Opposite directions?
©2012 Am Ang Zhang
Now that Obama is re-elected for his second term, Obamacare looks like having a good chance of moving health care in the US in quite the opposite direction to where our NHS is moving.
The following was published just before the election:
The Affordable Care Act's benefits are hidden beneath the alarmist rhetoric
Nov 5, 2012
Columnist Wendell Potter Robin Holland
Wouldn’t it be
great if our candidates had to take a dose of truth serum every morning before
hitting the campaign trail? If they did, those of us who will be voting
tomorrow wouldn’t be nearly as confused about what Obamacare is and what it
isn’t, what it will do and what it won’t.
Since there is
no such truth serum requirement, I believe that many of us will actually be
voting against our own best interests. Many Americans will vote for candidates
who have scared them into believing that Obamacare is a government takeover of
health care that it will bankrupt the country while slashing Medicare benefits.
In the event
that you or someone you know might benefit from some truth-telling, here, then,
are a few things you ought to know before pulling that lever tomorrow:
·
The Affordable Care Act is not a government takeover that has put us on a
slippery slope toward socialism, or even toward a single-payer system like the
one in the People’s Republic of Canada .
·
The legislation is not going to add trillions to the deficit, even though it
will expand Medicaid and provide subsidies to low-income individuals and
families to buy private coverage.
·
The Affordable Care Act will not cut Medicare benefits.
One of the
reasons the hospital industry endorsed Obamacare is that by bringing more
people into coverage, hospitals will not
have to provide nearly as much uncompensated care, which hits their bottom
lines very hard. So hospitals were quite willing to go along with a reduction
in future payments from the government because they know they will more than
make up for it by having far fewer uninsured patients.

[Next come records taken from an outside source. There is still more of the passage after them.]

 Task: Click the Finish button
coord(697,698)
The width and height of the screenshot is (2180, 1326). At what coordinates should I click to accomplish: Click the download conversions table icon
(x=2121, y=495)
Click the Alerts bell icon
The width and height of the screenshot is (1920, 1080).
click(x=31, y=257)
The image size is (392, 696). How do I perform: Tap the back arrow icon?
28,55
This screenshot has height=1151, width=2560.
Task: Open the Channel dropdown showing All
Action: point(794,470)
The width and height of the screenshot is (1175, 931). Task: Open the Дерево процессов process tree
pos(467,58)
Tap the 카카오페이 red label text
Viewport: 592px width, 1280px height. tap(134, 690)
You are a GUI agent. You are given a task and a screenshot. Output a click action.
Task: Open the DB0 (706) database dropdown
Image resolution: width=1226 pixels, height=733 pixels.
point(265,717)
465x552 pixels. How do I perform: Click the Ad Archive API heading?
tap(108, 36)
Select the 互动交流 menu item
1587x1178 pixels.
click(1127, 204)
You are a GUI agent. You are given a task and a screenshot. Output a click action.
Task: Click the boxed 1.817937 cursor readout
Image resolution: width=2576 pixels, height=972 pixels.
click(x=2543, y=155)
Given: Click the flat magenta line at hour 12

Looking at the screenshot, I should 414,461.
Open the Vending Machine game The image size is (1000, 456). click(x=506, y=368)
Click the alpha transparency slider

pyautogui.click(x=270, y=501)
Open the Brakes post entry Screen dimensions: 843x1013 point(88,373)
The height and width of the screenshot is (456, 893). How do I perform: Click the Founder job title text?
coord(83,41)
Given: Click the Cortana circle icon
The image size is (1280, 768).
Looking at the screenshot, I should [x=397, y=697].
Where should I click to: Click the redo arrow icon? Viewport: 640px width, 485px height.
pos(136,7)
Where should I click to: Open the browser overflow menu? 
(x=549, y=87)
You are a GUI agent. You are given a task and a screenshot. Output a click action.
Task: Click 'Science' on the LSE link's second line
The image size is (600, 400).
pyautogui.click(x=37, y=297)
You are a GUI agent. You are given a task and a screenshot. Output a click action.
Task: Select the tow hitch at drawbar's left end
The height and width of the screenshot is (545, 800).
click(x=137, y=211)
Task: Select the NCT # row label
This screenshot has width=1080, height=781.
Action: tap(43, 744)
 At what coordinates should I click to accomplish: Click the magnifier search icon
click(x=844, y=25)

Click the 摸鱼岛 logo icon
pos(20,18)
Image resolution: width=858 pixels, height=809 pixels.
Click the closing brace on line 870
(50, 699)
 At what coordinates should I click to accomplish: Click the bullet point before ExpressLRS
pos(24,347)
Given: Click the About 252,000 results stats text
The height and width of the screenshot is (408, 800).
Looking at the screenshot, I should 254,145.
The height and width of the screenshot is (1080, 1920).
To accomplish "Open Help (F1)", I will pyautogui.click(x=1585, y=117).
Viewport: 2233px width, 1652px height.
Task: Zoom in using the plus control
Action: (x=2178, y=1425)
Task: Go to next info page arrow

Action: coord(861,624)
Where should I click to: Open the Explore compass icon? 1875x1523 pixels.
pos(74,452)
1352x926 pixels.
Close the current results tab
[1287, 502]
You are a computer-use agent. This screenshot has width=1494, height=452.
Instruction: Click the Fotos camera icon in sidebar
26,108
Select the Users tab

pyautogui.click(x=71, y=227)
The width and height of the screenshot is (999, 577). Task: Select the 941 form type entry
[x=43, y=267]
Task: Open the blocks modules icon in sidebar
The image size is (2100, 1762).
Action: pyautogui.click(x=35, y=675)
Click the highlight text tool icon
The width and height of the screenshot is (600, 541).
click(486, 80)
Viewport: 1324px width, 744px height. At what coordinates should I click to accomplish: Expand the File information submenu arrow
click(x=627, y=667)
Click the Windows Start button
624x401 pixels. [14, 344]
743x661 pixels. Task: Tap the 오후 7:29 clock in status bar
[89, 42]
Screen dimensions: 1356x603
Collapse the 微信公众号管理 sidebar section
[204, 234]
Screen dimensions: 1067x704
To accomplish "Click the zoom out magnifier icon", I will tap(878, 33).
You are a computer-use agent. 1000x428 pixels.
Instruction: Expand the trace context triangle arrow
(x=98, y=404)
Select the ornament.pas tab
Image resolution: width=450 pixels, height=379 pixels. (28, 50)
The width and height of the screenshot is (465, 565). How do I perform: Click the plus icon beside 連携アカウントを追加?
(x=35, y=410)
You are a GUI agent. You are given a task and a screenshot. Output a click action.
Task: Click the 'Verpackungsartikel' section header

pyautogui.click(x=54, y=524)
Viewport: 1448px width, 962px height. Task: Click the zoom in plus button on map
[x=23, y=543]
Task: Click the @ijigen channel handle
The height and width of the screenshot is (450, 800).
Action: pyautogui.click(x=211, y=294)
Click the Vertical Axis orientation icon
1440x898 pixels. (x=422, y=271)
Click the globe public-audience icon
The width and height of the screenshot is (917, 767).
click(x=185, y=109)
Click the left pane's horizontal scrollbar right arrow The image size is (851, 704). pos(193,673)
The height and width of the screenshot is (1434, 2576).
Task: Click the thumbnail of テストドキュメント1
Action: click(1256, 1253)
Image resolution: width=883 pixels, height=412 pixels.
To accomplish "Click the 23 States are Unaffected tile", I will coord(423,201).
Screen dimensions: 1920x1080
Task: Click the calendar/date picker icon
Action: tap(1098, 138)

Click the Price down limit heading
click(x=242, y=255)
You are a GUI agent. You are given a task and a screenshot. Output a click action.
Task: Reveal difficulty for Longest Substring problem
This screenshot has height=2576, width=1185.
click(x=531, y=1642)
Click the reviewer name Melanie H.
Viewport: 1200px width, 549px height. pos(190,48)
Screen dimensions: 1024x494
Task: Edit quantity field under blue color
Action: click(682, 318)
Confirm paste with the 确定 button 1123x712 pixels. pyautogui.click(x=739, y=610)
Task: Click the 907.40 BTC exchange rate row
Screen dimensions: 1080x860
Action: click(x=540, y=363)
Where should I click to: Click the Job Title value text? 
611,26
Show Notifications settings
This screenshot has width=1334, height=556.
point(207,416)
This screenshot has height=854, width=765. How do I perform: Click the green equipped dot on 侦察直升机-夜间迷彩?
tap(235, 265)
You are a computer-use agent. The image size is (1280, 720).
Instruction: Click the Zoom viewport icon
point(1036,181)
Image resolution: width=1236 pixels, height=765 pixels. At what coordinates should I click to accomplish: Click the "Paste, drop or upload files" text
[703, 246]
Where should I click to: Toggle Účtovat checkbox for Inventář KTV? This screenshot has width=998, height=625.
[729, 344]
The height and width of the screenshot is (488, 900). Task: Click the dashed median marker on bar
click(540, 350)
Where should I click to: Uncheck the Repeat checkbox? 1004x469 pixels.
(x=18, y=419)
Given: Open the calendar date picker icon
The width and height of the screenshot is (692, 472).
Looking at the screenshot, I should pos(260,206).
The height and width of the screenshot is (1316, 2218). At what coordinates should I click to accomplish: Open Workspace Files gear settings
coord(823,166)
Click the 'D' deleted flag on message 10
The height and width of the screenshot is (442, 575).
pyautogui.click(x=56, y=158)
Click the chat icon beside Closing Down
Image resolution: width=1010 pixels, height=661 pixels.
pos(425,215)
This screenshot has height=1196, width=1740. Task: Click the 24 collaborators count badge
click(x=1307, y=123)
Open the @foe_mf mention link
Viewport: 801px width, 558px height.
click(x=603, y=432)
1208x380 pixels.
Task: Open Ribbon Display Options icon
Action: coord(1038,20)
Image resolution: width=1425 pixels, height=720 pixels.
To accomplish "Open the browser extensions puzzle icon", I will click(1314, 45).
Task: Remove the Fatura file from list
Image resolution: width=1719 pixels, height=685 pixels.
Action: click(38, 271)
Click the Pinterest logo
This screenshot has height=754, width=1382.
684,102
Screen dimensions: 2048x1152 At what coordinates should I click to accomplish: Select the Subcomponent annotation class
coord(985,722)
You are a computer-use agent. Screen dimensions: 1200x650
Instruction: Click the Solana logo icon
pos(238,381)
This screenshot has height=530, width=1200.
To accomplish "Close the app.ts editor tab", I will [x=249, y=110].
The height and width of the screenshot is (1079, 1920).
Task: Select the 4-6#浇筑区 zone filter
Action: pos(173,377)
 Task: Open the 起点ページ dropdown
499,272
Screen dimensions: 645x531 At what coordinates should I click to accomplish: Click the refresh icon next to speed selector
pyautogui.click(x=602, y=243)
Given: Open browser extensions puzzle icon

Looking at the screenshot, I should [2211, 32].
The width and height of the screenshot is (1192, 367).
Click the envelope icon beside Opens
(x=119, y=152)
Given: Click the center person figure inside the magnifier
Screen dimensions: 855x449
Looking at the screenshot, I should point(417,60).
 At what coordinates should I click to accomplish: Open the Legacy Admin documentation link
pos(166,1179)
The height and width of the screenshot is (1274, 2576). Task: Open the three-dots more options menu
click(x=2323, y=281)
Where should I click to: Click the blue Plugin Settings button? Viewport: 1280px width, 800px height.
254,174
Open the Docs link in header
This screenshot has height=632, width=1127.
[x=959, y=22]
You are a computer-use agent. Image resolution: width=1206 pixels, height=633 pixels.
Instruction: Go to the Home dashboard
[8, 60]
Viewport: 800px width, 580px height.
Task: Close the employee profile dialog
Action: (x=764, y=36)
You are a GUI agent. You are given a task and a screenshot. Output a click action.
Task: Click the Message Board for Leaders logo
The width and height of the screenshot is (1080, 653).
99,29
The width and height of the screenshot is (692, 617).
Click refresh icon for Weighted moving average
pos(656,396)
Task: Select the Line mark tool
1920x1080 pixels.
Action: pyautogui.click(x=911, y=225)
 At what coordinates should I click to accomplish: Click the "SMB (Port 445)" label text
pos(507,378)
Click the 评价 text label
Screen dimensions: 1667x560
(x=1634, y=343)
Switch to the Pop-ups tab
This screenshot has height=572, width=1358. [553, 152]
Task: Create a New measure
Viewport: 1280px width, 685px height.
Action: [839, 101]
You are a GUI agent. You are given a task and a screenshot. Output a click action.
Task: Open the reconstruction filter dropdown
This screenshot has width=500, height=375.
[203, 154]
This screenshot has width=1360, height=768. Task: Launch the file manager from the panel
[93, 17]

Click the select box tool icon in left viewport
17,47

Here are some things the law will do:
·
It will prohibit insurance companies from refusing to sell coverage to people
simply because they have one or more pre-existing conditions.
·
It will also prohibit them from cancelling our coverage when we get sick just
to avoid paying for our care.
·
It will prohibit insurers from charging women more than men for comparable
coverage and will not allow them to charge older folks more than three times as
much as younger folks.
·
It will require them to spend at least 80 percent of what we pay in premiums
actually paying claims and improving care.
·
It will allow young adults—who comprise the largest segment of the uninsured—to
stay on their parents’ policies until age 26.
·
It will reduce the number of uninsured Americans by at least 30 million if all
the states agree to accept federal dollars to expand their Medicaid programs.
That said,
Obamacare is not a panacea for all that ails the U.S. health care system. I view it
as the end of the beginning of reform. We will have to do more as a nation to
bring everyone into coverage, to control costs and to improve the way we
deliver care. But Obamacare does not resemble the law that many politicians
have spent millions of dollars trying to persuade us it is. Don’t be
fooled into voting against your own best interests tomorrow.